Every day, our experienced team of specialists are dedicated to providing counseling and care to patients and their families. Approximately one in 10,000 people in the U.S. are born with hemophilia or another form of a bleeding disorder, a rare genetic condition in which blood doesn’t clot normally, because it lacks sufficient blood-clotting protein.

Treatment of this disease, as well as public awareness, has come a long way. In the past, treatment was limited to blood clotting factors made from donated plasma. Before rigorous blood screening, approximately 10,000 people with hemophilia in the U.S. were infected with HIV. 

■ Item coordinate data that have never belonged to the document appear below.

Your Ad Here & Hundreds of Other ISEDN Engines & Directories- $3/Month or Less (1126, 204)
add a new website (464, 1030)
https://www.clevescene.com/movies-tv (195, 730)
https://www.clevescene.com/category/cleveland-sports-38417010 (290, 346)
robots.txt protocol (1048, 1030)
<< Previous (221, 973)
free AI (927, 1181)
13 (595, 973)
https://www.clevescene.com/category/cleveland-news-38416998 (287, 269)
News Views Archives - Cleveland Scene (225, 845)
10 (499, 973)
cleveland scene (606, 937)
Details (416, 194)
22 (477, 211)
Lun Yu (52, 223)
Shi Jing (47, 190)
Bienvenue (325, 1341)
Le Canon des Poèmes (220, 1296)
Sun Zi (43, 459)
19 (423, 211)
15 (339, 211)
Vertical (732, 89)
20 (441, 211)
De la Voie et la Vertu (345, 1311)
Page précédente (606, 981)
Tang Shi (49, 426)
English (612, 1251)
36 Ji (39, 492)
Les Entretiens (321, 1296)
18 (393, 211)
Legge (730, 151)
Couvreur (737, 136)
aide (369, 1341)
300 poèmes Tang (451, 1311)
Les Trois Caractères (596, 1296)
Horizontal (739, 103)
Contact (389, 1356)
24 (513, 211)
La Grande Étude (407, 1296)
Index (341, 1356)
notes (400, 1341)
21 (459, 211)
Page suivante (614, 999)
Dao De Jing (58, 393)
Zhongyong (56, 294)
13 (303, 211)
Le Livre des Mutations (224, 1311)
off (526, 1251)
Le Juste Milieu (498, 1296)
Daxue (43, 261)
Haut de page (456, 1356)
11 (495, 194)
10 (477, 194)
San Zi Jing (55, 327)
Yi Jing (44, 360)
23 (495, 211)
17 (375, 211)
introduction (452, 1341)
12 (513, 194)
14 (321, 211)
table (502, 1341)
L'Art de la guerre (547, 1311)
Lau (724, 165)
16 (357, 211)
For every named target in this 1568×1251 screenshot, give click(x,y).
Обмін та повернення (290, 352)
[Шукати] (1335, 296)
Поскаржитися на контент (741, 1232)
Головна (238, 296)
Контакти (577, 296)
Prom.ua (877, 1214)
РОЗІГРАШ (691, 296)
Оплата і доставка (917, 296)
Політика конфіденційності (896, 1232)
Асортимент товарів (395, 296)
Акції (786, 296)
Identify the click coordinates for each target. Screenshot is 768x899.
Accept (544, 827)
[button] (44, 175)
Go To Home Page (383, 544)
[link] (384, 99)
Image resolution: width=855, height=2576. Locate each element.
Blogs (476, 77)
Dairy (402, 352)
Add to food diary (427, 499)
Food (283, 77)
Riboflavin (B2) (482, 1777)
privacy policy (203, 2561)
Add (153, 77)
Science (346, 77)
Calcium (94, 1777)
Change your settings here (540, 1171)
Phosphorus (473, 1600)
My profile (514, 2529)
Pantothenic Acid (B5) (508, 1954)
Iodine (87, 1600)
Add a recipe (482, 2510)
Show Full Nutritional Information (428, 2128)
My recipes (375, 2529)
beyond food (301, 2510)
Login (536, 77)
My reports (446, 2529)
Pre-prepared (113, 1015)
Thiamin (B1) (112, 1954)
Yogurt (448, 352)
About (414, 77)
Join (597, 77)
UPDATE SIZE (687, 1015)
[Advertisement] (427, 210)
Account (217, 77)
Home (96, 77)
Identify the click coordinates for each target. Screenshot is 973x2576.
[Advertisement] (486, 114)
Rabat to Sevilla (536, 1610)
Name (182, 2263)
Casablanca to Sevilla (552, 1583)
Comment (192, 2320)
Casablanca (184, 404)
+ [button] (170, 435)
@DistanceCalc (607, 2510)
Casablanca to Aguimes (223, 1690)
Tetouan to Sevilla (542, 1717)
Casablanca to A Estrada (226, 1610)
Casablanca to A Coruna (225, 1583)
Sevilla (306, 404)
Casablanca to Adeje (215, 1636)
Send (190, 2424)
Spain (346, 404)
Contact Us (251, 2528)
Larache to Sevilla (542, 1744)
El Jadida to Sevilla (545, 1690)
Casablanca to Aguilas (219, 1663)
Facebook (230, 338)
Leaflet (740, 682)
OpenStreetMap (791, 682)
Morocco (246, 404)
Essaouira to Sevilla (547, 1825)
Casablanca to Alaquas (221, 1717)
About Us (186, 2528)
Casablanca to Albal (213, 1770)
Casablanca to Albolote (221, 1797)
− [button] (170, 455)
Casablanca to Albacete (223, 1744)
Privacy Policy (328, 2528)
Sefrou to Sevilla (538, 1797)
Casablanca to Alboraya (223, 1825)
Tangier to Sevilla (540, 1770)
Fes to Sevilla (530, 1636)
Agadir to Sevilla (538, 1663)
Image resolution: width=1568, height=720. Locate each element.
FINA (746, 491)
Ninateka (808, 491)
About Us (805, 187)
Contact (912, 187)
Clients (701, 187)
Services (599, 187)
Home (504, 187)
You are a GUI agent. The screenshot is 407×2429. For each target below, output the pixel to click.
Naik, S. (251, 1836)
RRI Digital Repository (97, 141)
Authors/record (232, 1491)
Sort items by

You may remember a young man named Ryan White, a boy with hemophilia, who was diagnosed with AIDS in 1984 following treatment with clotting factor. Little was known about AIDS at that time, and Ryan gained national attention as he fought a lengthy court case to regain admittance to his school, where officials, teachers, parents and students believed he could transmit HIV by casual contact. Sadly, Ryan died one month before his high school graduation.

Today, public awareness about hemophilia has improved and more treatments are available. Patients are experiencing fewer bleeding episodes, thanks to advances in prophylactic treatment. In addition, a new drug that was recently approved allows for subcutaneous rather than intravenous administration. Several gene therapies for hemophilia A and B are currently in the pipeline. 

Through Hemophilia.com and our TRC, our bleeding disorder-trained clinicians are leaders in providing and advancing quality care for those living with bleeding disorders. Once misunderstood and sometimes stigmatized, hemophilia patients now are empowered with information that can improve their lives and health.